Celebrating and Reflecting on the International Workers’ Day

Today, the international workers’ day, is a holiday in many parts of the world. It is only right to take the time to celebrate all those who toil: women, men and children.

 

I included children because it’s important for children to learn the value of hard work early in life. This helps them set the tone for a successful life (if they apply other important principles like perseverance and passion into whatever they choose to do.) Kudos to those who work hard.

At the same time, we need to reflect on those children who toil like adult – selling, doing menial labour and other strenuous activities –  when they should be in school learning with their peers.

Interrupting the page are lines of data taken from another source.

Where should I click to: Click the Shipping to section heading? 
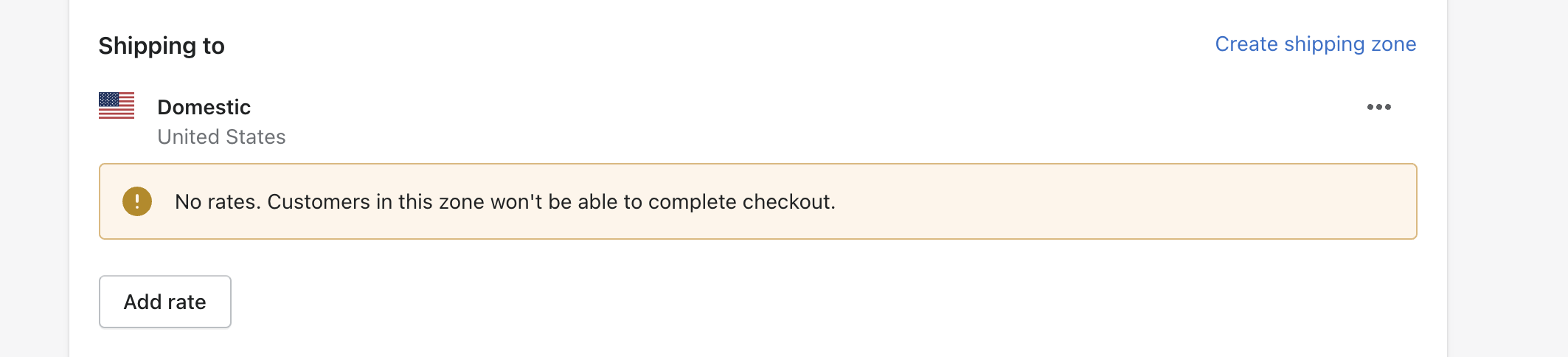coord(162,46)
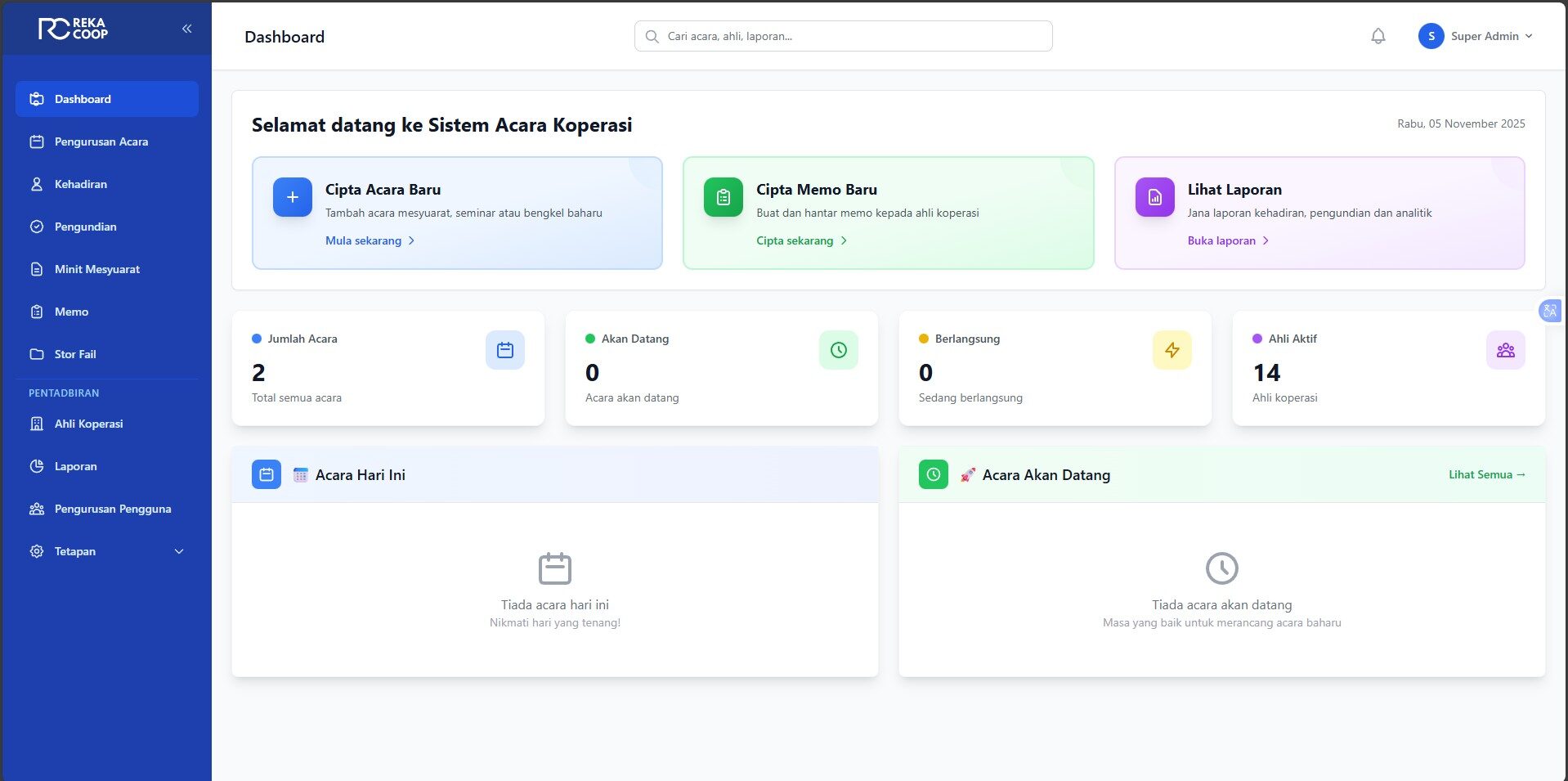This screenshot has height=781, width=1568.
Task: Expand the Tetapan settings submenu
Action: (106, 551)
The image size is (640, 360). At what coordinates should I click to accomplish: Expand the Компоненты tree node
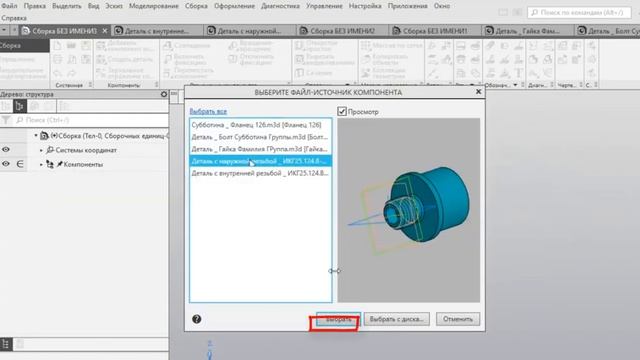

Child labour needs to end. But for this to happen, governments must make the right policies that would improve the lives of children and also turn the economy prosperous. Criminalizing child labour without providing a safety net or improving their lives and that of their families still leaves them in dire situations.

 

Also, schools offering free education should make it quality education, otherwise these children cannot compete with their peers who are better off and would likely get more opportunities especially in countries where certificates and specialized skills are more important than other common skills.

 

I also use this opportunity to reflect on the importance of adequate nutrition for work and productivity. If you don’t eat well and live well, you may be hindering your productivity and your ability to achieve your dreams. This is because your health is clearly tied to your ability to think, move, and interact in society.

 

Giving good nutrition to children in the first two years of life is important because you set the tone for a well-balanced and productive life. A child who suffered from micronutrient deficiencies and other forms of malnutrition may have irreversible mental impairment, poor school performance and reduced ability to contribute effectively to the workforce in adulthood. It’s just best to give a child the right start – adequate nutrition from when she was conceived to the first two years of life. It’s a crucial stage in development. Studies are even saying that Dads need to improve their quality of life before conceiving their children as this impacts the health of the these children later in life.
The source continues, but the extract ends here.